#6877 Refine cleaning up packages with broken deps
Closed: Grooming 8 months ago by jnsamyak. Opened 7 years ago by till.

Currently the Final Freeze is the deadline to remove packages with broken deps in Fedora Branched (see https://fedorapeople.org/groups/schedule/f-26/f-26-releng-tasks.html).

In the past there are still packages with broken deps or depending on broken deps on some architectures that are important for the release. Retiring these packages at the Final Freeze will cause problems for the actual release (examples for F26: java-1.8.0-openjdk, python-etcd). Only skipping these packages from the cleanup process is an error-prone task since there is no canonical list of packages that are important for the release. Also the addition of previous secondary archs to the primary archs created more broken deps. These broken deps could be fixed trivially by excluding the packages from the respective archs but there seems to be too little incentive for package maintainers to do this in time for the final freeze. I see several possible alternatives:

1) Do not cleanup packages with broken deps anymore. This will not cause any direct problems but will cause the distribution to pile up with more broken packages. Also it will create a bad user experience when people try to install packages from the repos and it just fails

2) Remove packages with broken deps at a seperate milestone: This would allow for more time to re-introduce removed packages after cleanup when people discover that they miss them. Possible dates are for example for branching. The downside is that there might be new broken deps at final freeze again. To address this there could be a second round at final freeze.

3) Remove packages with broken deps more regulary. for example whenever a packages has broken deps for six weeks they get retired. This has the advantage that it is a continuous process and therefore keeps the set of affected packages small and distributes the work over a longer period of time. The disadvantages are that there might be less time to fix packages with broken deps and it might be too much work after a mass rebuild breaks a lot of packages. Also we do not yet keep track of how long packages have broken deps. And this might still allow for packages with broken deps to slip into the final release.

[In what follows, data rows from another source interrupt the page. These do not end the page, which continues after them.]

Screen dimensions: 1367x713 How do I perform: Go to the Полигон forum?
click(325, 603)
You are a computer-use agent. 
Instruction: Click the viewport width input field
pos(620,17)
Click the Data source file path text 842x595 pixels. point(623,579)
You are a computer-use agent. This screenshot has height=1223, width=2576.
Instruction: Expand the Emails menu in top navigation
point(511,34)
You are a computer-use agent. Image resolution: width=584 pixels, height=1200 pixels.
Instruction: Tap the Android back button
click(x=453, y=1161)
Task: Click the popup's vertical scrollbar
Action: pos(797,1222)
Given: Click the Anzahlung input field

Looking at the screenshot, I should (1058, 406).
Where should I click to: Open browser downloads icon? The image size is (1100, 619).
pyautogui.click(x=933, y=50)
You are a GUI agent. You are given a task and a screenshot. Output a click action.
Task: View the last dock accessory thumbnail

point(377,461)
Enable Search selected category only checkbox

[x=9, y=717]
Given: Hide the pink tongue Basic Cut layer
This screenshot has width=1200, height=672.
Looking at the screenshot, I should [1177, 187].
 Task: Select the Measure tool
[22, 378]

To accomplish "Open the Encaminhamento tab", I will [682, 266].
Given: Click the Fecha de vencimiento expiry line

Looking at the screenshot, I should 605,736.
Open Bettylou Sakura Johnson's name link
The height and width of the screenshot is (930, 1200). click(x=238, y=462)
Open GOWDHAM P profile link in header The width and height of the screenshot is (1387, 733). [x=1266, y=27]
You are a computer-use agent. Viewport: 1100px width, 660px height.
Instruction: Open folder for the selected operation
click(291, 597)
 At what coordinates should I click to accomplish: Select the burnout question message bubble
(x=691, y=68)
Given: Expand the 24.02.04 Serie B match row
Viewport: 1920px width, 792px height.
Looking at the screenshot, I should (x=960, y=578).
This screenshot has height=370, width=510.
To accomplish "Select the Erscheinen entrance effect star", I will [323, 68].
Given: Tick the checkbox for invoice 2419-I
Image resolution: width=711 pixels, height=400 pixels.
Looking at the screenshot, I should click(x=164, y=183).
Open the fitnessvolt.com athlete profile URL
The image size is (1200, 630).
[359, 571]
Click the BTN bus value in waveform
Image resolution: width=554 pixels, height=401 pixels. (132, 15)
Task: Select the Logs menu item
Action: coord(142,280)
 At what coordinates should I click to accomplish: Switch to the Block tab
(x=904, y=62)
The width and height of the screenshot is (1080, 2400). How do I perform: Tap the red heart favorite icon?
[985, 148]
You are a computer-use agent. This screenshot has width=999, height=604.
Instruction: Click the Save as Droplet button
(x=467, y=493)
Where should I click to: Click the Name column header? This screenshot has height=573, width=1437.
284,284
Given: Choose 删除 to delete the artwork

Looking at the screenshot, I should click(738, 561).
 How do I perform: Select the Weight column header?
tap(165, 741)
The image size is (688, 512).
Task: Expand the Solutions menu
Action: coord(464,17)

Other possibilities are to refine the set of packages that are cleaned-up.

1) We could do this only for packages with broken deps in release blocking archs. This might contribute to people not caring enough about the other archs to actually fix their package there.

2) We could do this only for packages with broken deps in all archs. Similar disadvantage as 1).

3) We could do this only for packages where some criteria on the type of the package fits (e.g. only if is not a leaf subpackage that has a broken deps). This might be hard to express in code for automation, though.

4) Do not do this for packages that are important for the release. This might also be hard to express in code.

Another option that came to my mind would be to change the cleanup method by not retiring the pkgs directly but by orphaning them and then let the orphan cleanup process take care of them eventually. Then other packagers that the original maintainers get a chance to fix the package and the grace period could be easily extended by packagers if they need more time until they get to fix a broken package.

Also we could only retire the actual packages with broken deps and then use the fallout reports to retire the addtional packages with broken deps after a grace period to allow for packagers to remove optional dependencies from their packages. Depending on the grace period this might mean that it might take too long to cleanup branches of packages with broken deps nobody cares about anymore.

Additionally if we continue with cleaning up broken deps it might a good idea to also notify the owner of packagers that depend on packages with broken deps more often about their package possibly being affected. For example when python-etcd has a broken dependency, the maintainers of custodia and freeipa did not get as many notifications as the python-etcd maintainres. However, daily notifications for all depending packages might also be too much when packages such as java get broken.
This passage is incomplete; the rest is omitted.